That’s all for this week. Next week is the final break before Speedweeks gets underway in Daytona. Racing-wise, you’ll still have some action to watch. The Federated Auto Parts DIRTcar Nationals at Volusia Speedway Park began last night and will run through the night before the Daytona 500. Monster Energy AMA Supercross will be at Raymond James Stadium in Tampa, while the Asian Le Mans Series has a doubleheader weekend at Dubai Autodrome. TV listings can be found in the Television menu here.
For next week, we’ll have a full FOX season preview for your pleasure here at Frontstretch. That piece will cover the changes made to the broadcasts for this year personnel-wise and give you an idea of what to expect in Daytona.
If you have a gripe with me, or just want to say something about my critique, feel free to post in the comments below.

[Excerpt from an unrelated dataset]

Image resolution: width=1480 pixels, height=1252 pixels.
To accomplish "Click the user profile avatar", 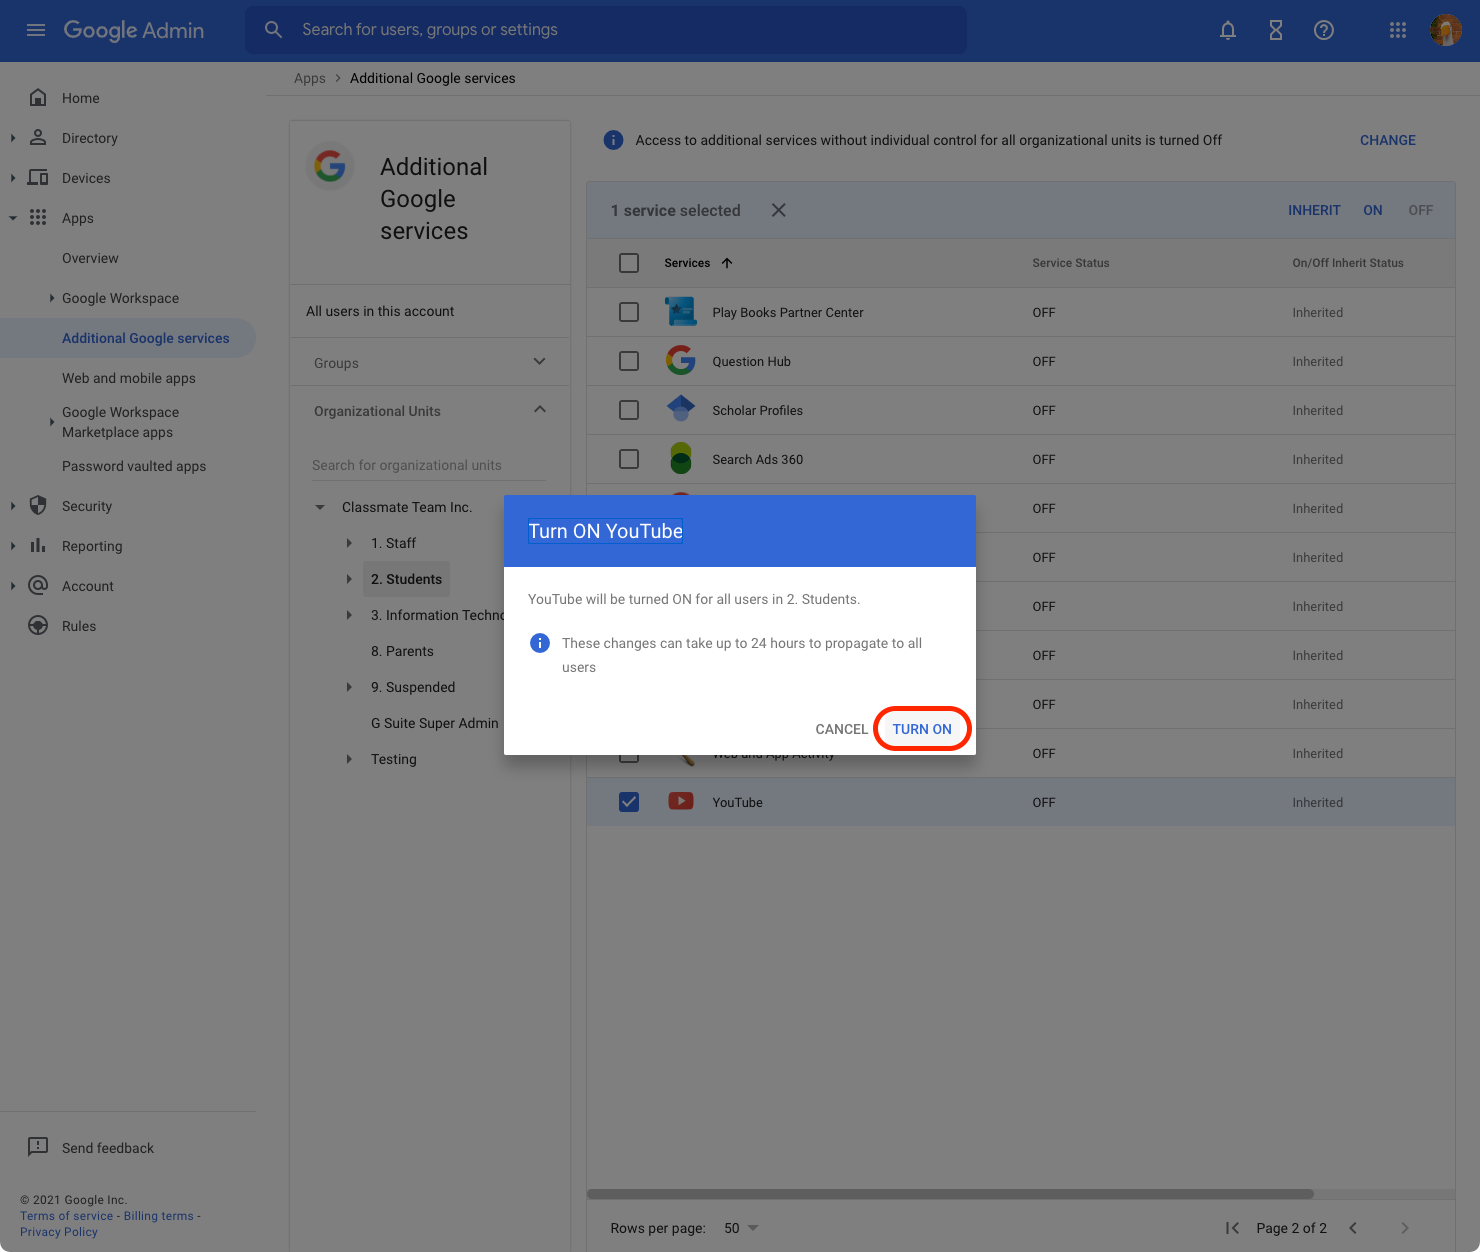I will click(1446, 30).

Even though I can’t always respond, I do read your comments. Also, if you want to “like” me on Facebook or follow me on Twitter, please click on the appropriate icons. If you would like to contact either of NASCAR’s media partners, click on either of the links below.
As always, if you choose to contact a network by email, do so in a courteous manner. Network representatives are far more likely to respond to emails that ask questions politely rather than emails full of rants and vitriol.
About the author
Phil Allaway has three primary roles at Frontstretch. He's the manager of the site's FREE e-mail newsletter that publishes Monday-Friday and occasionally on weekends. He keeps TV broadcasters honest with weekly editions of Couch Potato Tuesday and serves as the site's Sports Car racing editor.
Outside of Frontstretch, Phil is the press officer for Lebanon Valley Speedway in West Lebanon, N.Y. He covers all the action on the high-banked dirt track from regular DIRTcar Modified racing to occasional visits from touring series such as the Super DIRTcar Series.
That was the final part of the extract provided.